Найти в Дзене
СВОЛО

Есть хоть какая-нибудь разница между Пушкиным и Рылеевым?

Спросил Выготский в одной из своих статей 1922 года… Имеется в виду Пушкин того времени, когда он был представителем так называемого гражданского романтизм. (Теперь стараются замотать, что такой термин есть, ибо теперь авторитарная власть в России похожа не самодержавную. Соль того романтизма, если – из-за политики – и приближает стиль к стихопублицистике, т.е. к околоискусству), но и не даёт всё же границу искусства переступить, являя экстраординарность, способную усилить благородное переживание свободы.

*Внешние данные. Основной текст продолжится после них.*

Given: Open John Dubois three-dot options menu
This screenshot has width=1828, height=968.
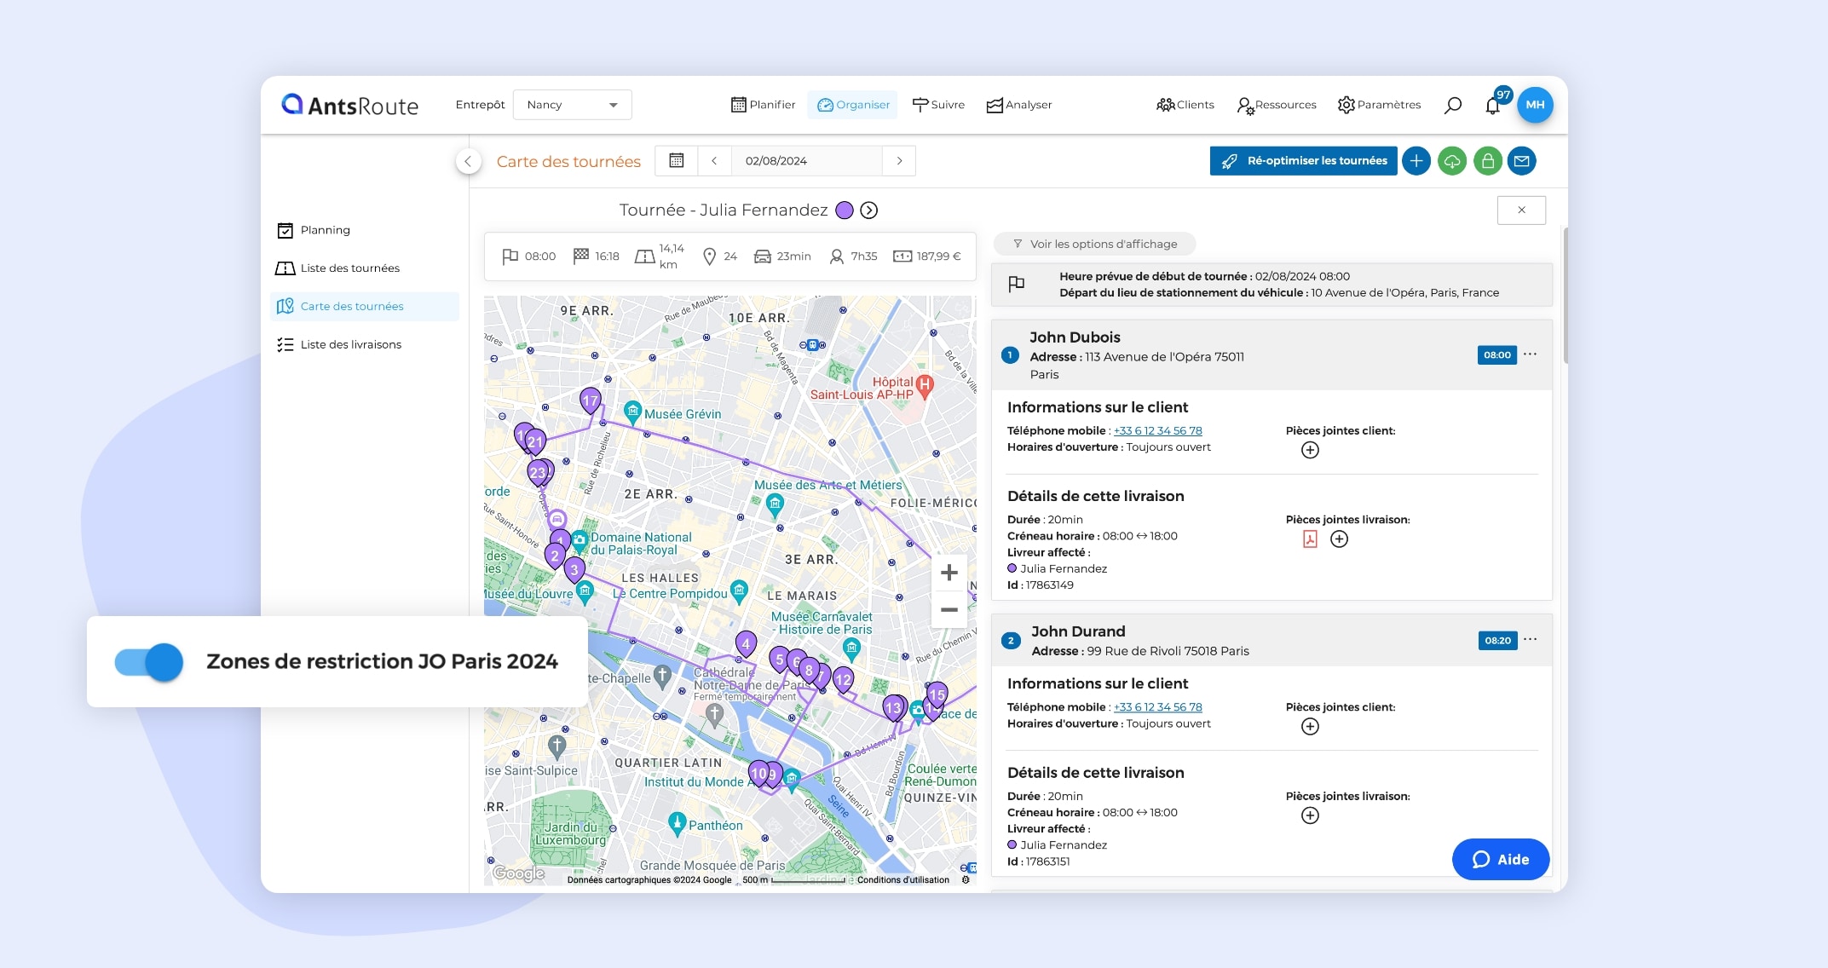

Некто Лелевич в 1922 году этим пренебрёг, ограничившись в лекции расшифровкой непонятных слушателю слов… В 10-титомнике о «Кинжале» в этом смысле написано так:

«Лемносский бог — Гефест, бог кузнец; Немезида — богиня возмездия (греч. мифология). Кесарь — Юлий Цезарь; в 49 г. он перешел с войском через реку Рубикон, границу Италии и покоренной Риму Галлии, начав этим гражданскую войну; после победы он был объявлен пожизненно диктатором. В результата республиканского заговора, к которому примкнул и друг Цезаря Брут, Цезарь был убит.

И мертв объемлет он // Помпея мрамор горделивый. — Цезарь был заколот в зале заседаний Сената и упал к подножию статуи Помпея Великого.

Вольности безглавой // Палач уродливый — Марат (1743—1793), вождь якобинцев — революционно-демократической партии эпохи французской революции; он установил систему революционного террора. Пушкин, как и многие декабристы, отрицательно относился к якобинскому периоду французской революции, считая его гибельным для завоевании революции.

Эвменидой (богиней-мстительницей) Пушкин назвал Шарлотту Кордэ, убившую Марата. Она была гильотинирована за это якобинцами (жертва Аида). < Под жертвами Аида Пушкин разумеет, конечно, не Шарлотту Кордэ, а жертв якобинского террора. — И.П.>

Торжественная могила. — Могила казненного Занда (см. о нем прим. к эпиграмме «На Стурдзу», стр. 571) стала местом паломничества радикально настроенной молодежи.

Без надписи кинжал. — У немецких студентов-террористов, современников Занда, был обычай, восходивший по традиции к средневековому тайному суду в Германии, — прикреплять к кинжалу надпись с именем обреченного на казнь. Кинжал без надписи — оружие против любого тирана, имени которого нет необходимости обозначать.».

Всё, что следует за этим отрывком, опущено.